> [Source passage]
# Garage fire!!!



## wxnut (May 20, 2008)

Fire department was paged to this garage fire. It was fully engulfed and down before they could even get water on it.
1






2





3





4





5





6





7





8





9





10





Doug Raflik


----------



## Renair (May 20, 2008)

Some good shots there Doug.  #7 is my personal favourite.  Nicely spotted.


----------



## JimmyO (May 20, 2008)

Geez, looks like it was convered in gasoline, lol. Nice shots, hope you didnt get to hot!


----------



## Kenny32 (May 20, 2008)

I like the last one the best...

It melted the siding right off of the house, as seen in #8...and It doesn't even look like the garage was connected to the house...so it must've been very hot.

Any word on what caused it?


----------



## ira9700 (May 20, 2008)

Should start a Fire Pics thread for all us volly fire members


----------



## createnetwork (May 20, 2008)

These are some really good shots, crazy how much that burned, I can't believe that siding either.


----------



## Smilemon (May 20, 2008)

I really like the #7 shot. Was the green bay guy the owner?


----------



## Dubious Drewski (May 20, 2008)

That was one intense fire! Man, that's scary.  

I live in an old Victorian house which still has crumpled newspaper for insulation on some floors.  I imagine that this place would burn very similarly to that garage.

If it does, one of you guys had better be there to get some great shots.


----------



## wxnut (May 21, 2008)

Smilemon said:


> I really like the #7 shot. Was the green bay guy the owner?



He is a fireman. Just got there too late to suit up.

> [Directives]
1: Name every username that posts in the garage fire thread.
2: Answer these from the garage fire thread:
(a) Which numbered shot do both Renair and Smilemon single out?
(b) What does Kenny32 say shot #8 shows?
(c) Who does wxnut say the green bay guy is?
3: Carry on the garage fire thread past wxnut's last reply.
The listing that follows has nothing to do with the tasks here.

> [Supplied data]
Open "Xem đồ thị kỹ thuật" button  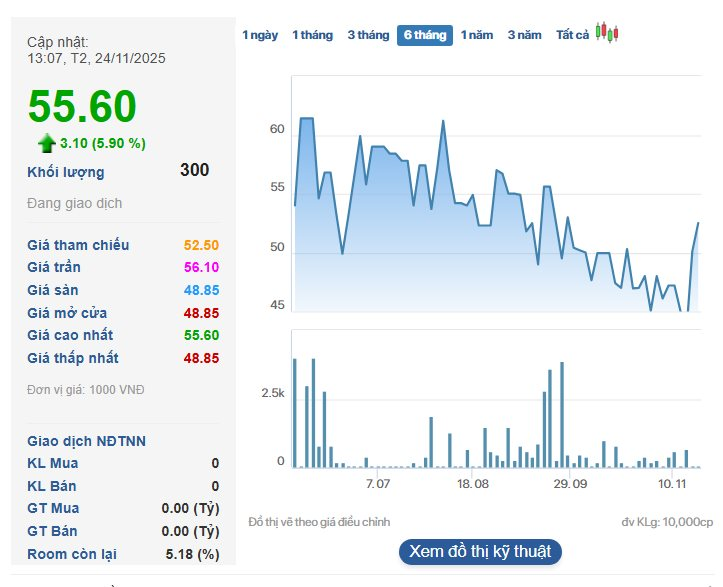click(480, 551)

> [Written answers]
1: wxnut, Renair, JimmyO, Kenny32, ira9700, createnetwork, Smilemon, Dubious Drewski

2:
(a) #7
(b) The fire melted the siding right off the house.
(c) A fireman who got there too late to suit up.

3:
Doug


----------



## wxnut (May 21, 2008)

ira9700 said:


> Should start a Fire Pics thread for all us volly fire members



Go to firepics.net. Great site for fire and MVA pics.


----------



## DRoberts (May 22, 2008)

Nice shots...as a firefighter I can appreciate these. I really like the capture in #3. And it's always funny to see a white helmet and shorts...#8


----------



## Coldow91 (May 29, 2008)

That fire is crazy! I really like 1 &2


----------



## Phazan (May 29, 2008)

Wow, nice pictures! That was pretty good timing on number 3!
I wonder what they kept in that garage that made it flame up so well..wow


----------



## GeorgiaOwl (May 29, 2008)

Great pics...but I gotta say it..


GO PACK!


----------



## thinkricky (May 29, 2008)

Know the cause of the fire?


----------



## Doc Wiseman (May 30, 2008)

That fire had a serious head start. If it was sided in the same vinyl as the house it would explain some of the speed of flame spread. It looks like a wood frame, probably unfinished inside, so it's basically a standing lumber yard.   

Sorry, the Fire Investigator in me started coming out.


----------



## FiveAlarmPhotography (Mar 11, 2011)

Those are some amazing shots!


----------



## HoboSyke (Mar 26, 2011)

Nice coverage of the drama !  :thumbup:


----------



## Kmiller (Mar 26, 2011)

Those are great shots!!


----------



## RockstarPhotography (Mar 26, 2011)

How is the grass (and trees) so green already in Wisconsin?


----------



## bruce282 (Mar 26, 2011)

RockstarPhotography said:


> How is the grass (and trees) so green already in Wisconsin?


 
The pics were posted in May of 2008.

Bruce


----------



## Edsport (Mar 26, 2011)

Great shots and # 10 is awesome...


----------



## RockstarPhotography (Mar 26, 2011)

didn't even  look at that...........wow, old thread.


----------



## o hey tyler (Mar 26, 2011)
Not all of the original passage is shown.